Task objective ->
Write down exactly the lines from the one below that has "The width and height of the screenshot is (779, 1178)." to the end of the data, both ends included; the pictures should not appear in your copy.

[[ The input, beginning ]]

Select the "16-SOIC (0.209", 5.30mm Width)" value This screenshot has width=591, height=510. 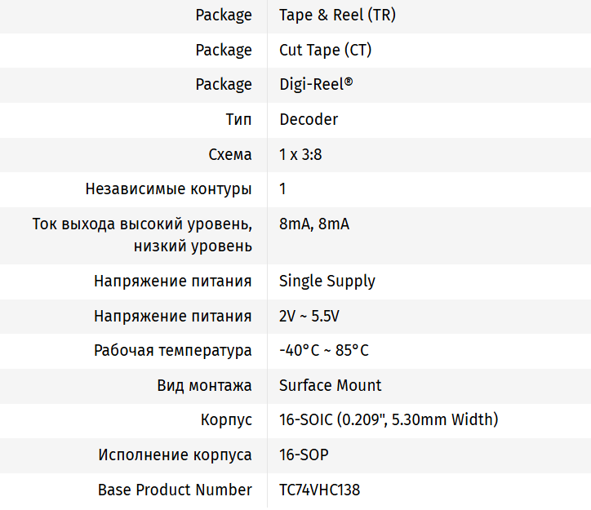tap(388, 420)
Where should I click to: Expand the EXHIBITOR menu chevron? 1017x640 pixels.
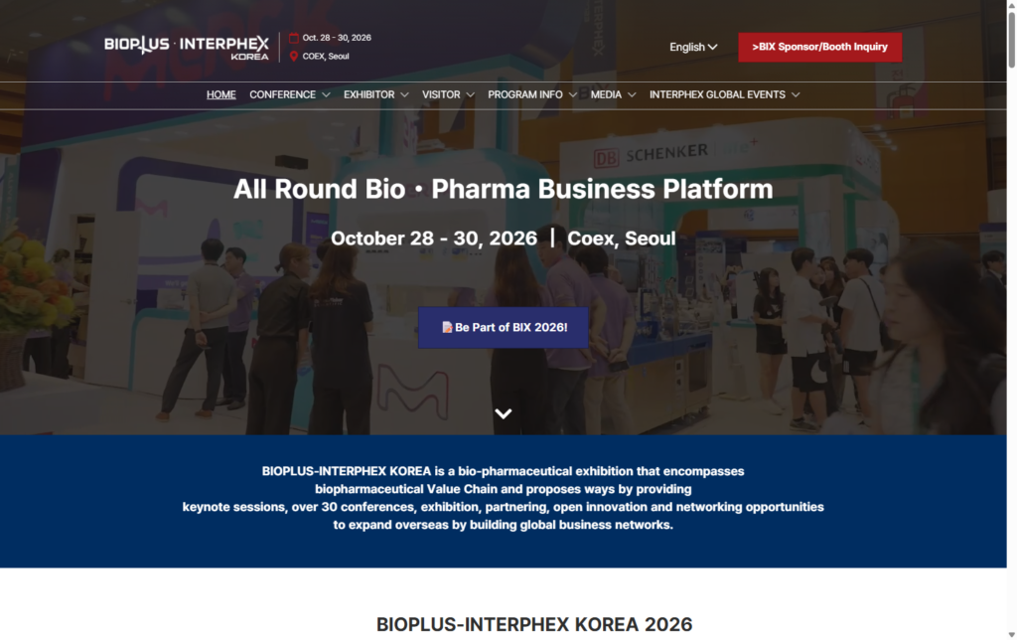tap(405, 94)
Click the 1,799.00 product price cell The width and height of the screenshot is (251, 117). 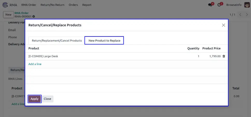coord(215,56)
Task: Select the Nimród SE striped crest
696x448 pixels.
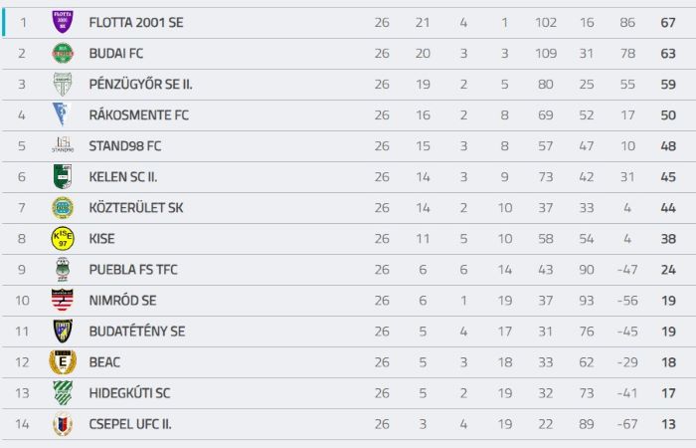Action: pos(62,300)
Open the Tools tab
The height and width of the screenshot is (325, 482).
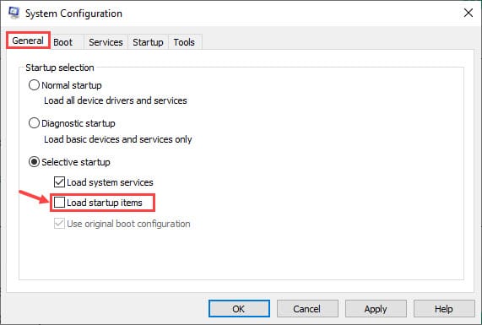point(184,42)
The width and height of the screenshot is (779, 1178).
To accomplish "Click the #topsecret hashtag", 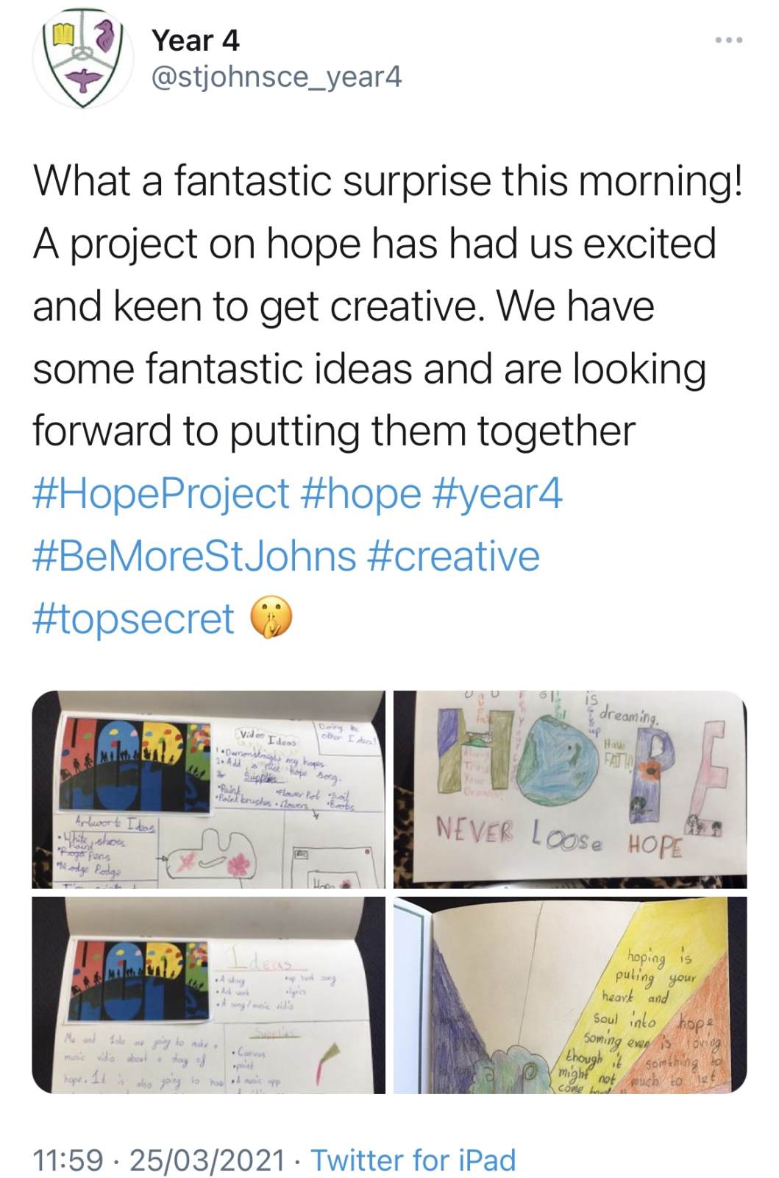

[[ The input, end ]]

Written solution ->
The width and height of the screenshot is (779, 1178).
To accomplish "Click the #topsecret hashtag", 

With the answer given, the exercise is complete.